Von Bertalanffy growth rate parameter k_vb. In mizer the growth rate is not fixed but depends on the abundance of prey. So mizer does not actually use the von Bertalanffy growth curves. However, it can use the information you give to choose its predation parameters in such a way that the emergent growth curves will be close to von Bertalanffy curves. Specifying k_vb is an alternative to specifying the coefficient h in the maximum intake rate, as was discussed by Ken Andersen in his introductory video. The von Bertalanffy K parameter can often be looked up on FishBase or estimated from parameters in the same family.

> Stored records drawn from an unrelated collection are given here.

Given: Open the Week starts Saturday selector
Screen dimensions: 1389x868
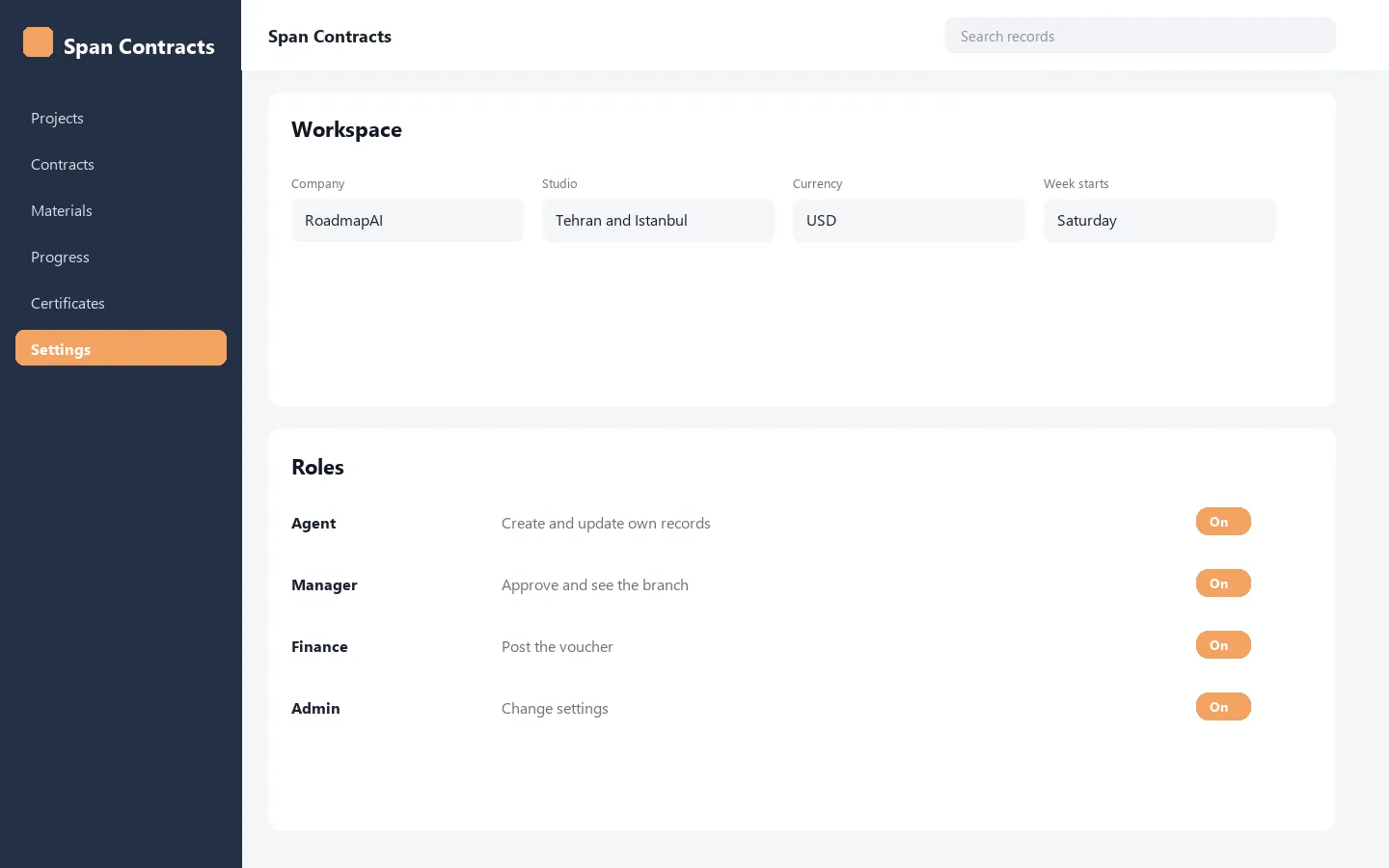Looking at the screenshot, I should click(x=1159, y=221).
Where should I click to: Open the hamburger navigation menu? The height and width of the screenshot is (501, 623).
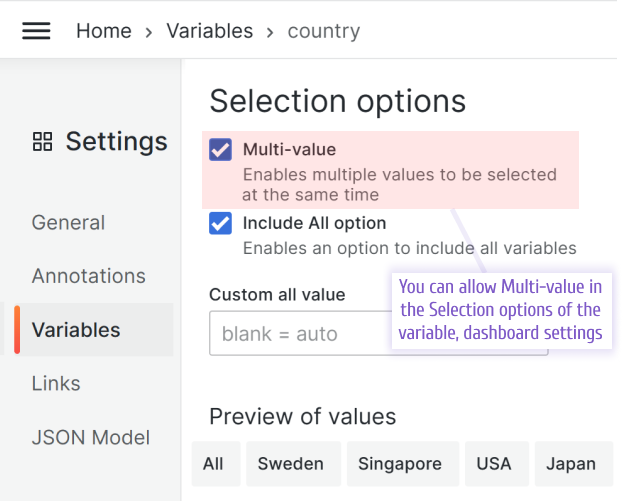[36, 30]
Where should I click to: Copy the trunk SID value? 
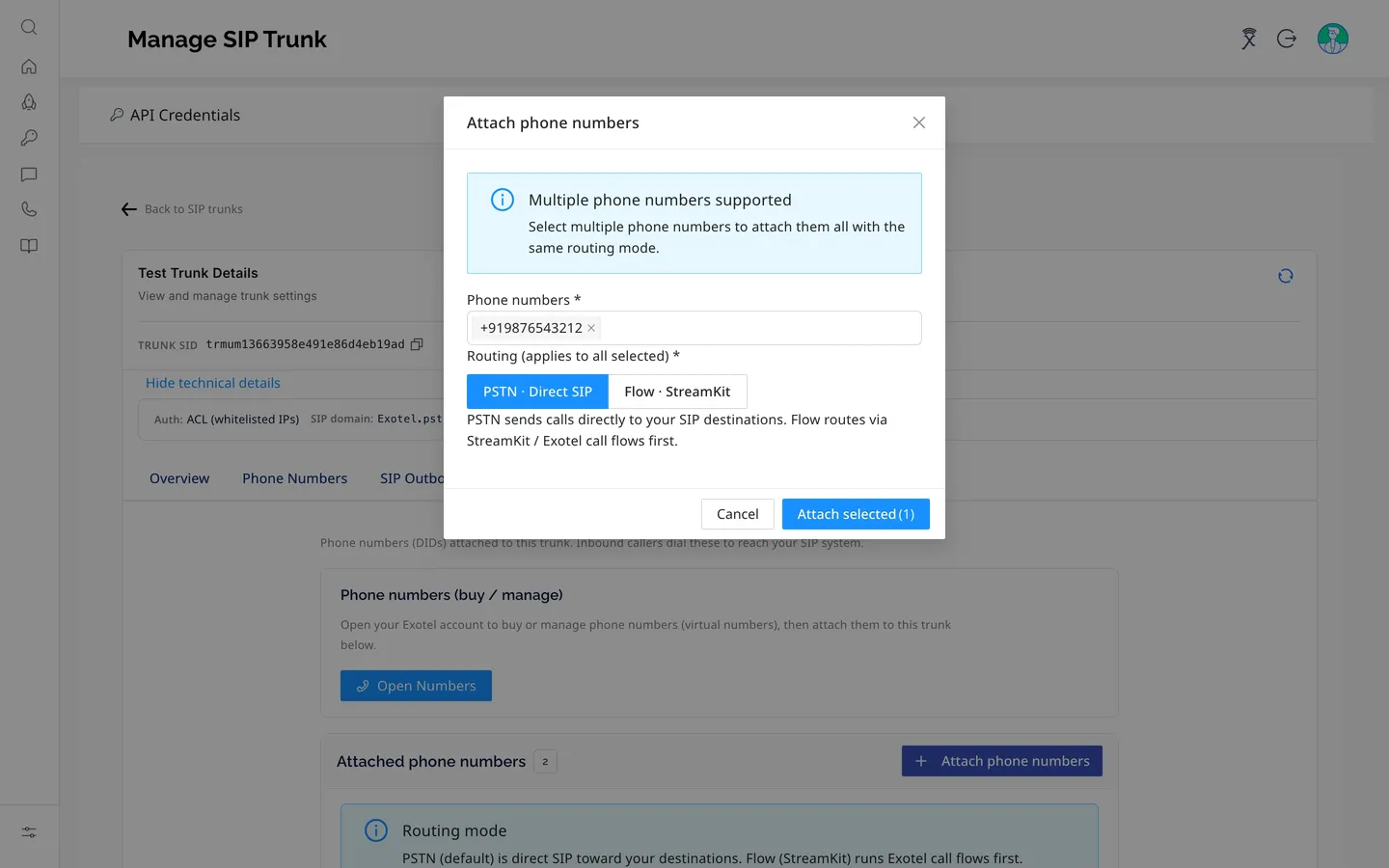coord(417,344)
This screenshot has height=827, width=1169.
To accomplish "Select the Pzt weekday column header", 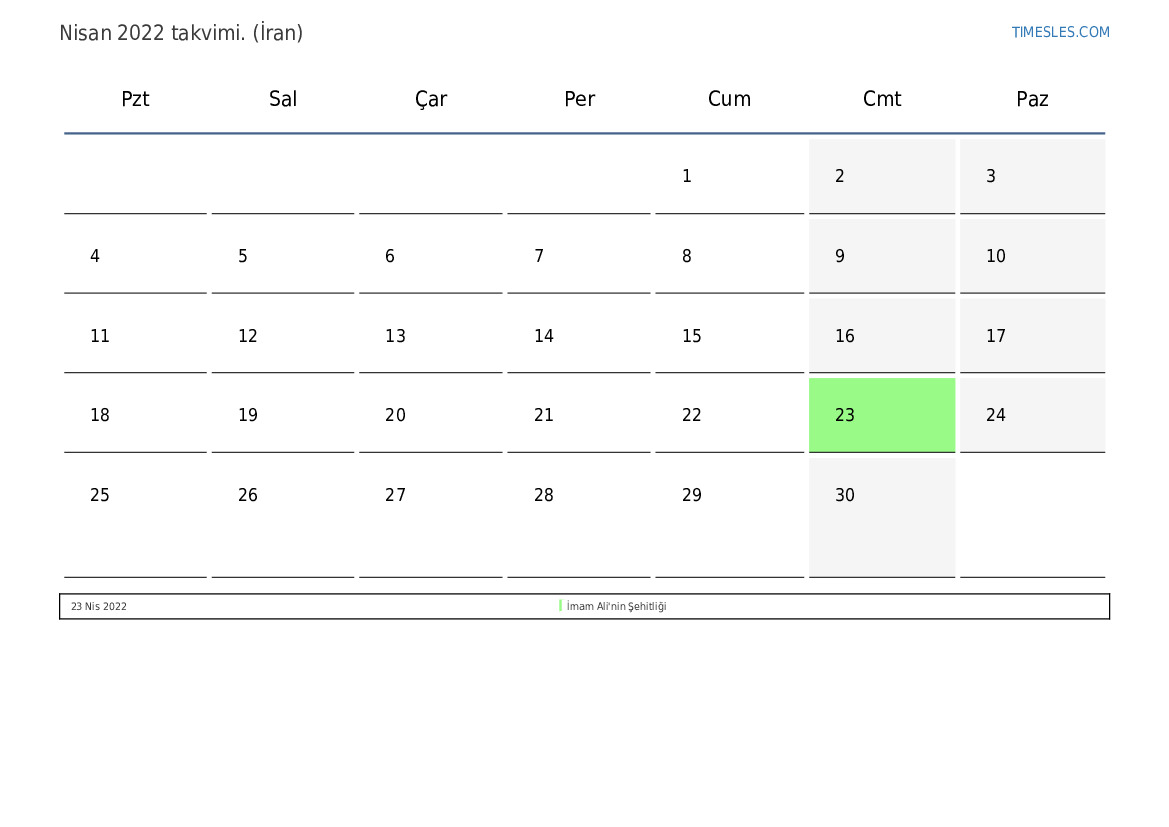I will coord(135,99).
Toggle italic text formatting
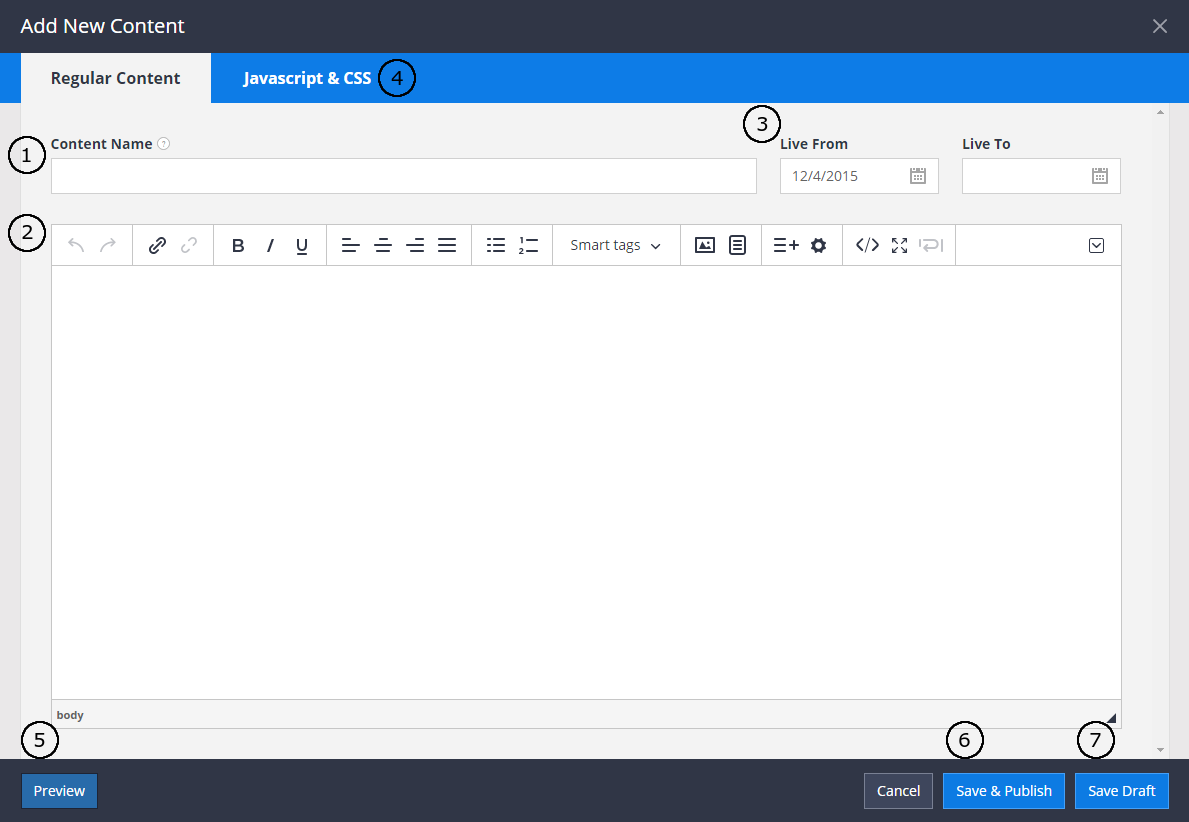The image size is (1189, 822). point(270,245)
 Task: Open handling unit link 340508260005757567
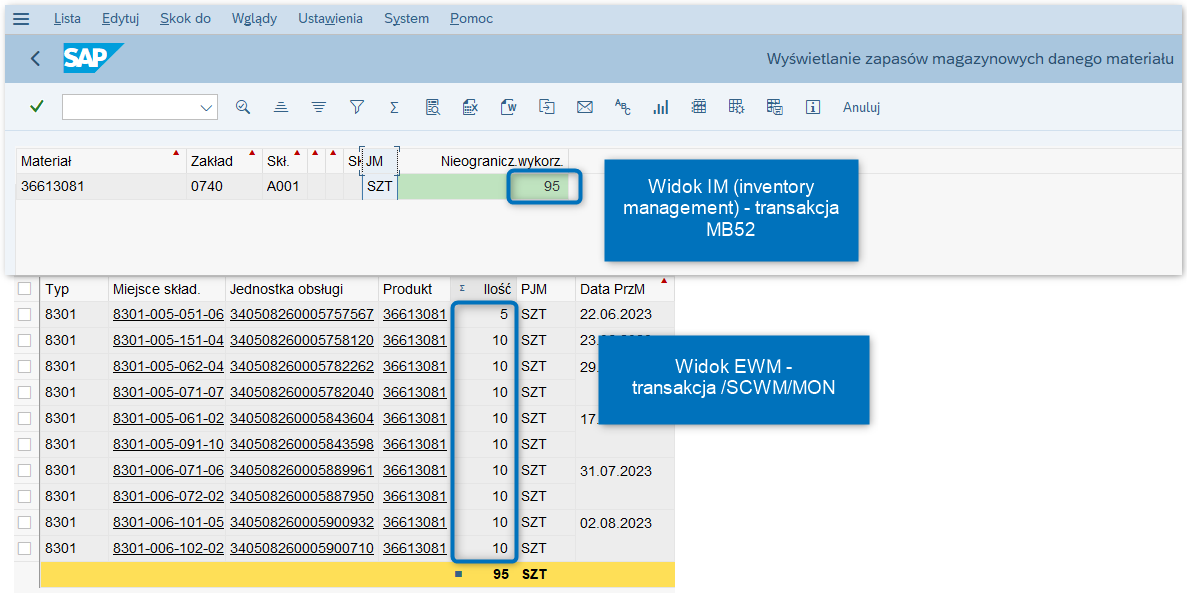[x=301, y=315]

Details on Von Bertalanffy growth rate

The growth curve of a fish is commonly reported as a von Bertalanffy growth curve. The simplest version of von Bertalanffy curve describes the length of a fish as a function of two parameters; the asymptotic length L_\infty and the von Bertalanffy growth coefficient K (k_vb in mizer):

L_{(t)} = L_\infty (1-e^{-Kt})

where t is the age. L_\infty represents the asymptotic length and K is an instantaneous annual growth rate. This value shows how quickly a species will approach its asymptotic length. In many species 1/K gives an approximate age at maturation, although this can vary.

Mizer, however, uses two other parameters, W_\infty (w_inf in Mizer) and h, where W_\infty represents the asymptotic weight and h the size-scaled maximum consumption rate. Ken Andersen discusses K and h in his introductory lecture. Fortunately, the two sets of parameters are related, and one can derive h and W_\infty from von Bertalanffy K and L_\infty.

The parameter h represents the maximum consumption rate of a fish, scaled by size. The value of h varies between 4 – 400, with a geometric mean around 22 g^{-0.25}/year across all fish species (Andersen 2019, chap. 2 and 11). If we have reliable von Bertalanffy growth curve values, we can derive a more precise estimate of h as: h \approx 4.75 K\cdot L_\infty^{0.75} (with K given in 1/years and L_\infty in cm).

The von Bertalanffy growth function is widely used in fisheries and ecology. However, it should be treated with some caution. To estimate the growth function coefficients reliably we need sufficient amounts of data from young and old individuals. The latter is often not the case for intensively fished species, because old fish are simply not present in the ecosystem. Young individuals are also often not observed, especially if data comes from fisheries rather than scientific surveys. If we do not have old fish in the sample the asymptotic length L_\infty cannot be properly estimated. As a result, estimates of K will also vary extensively across samples. You can see that for yourself in our exercise below.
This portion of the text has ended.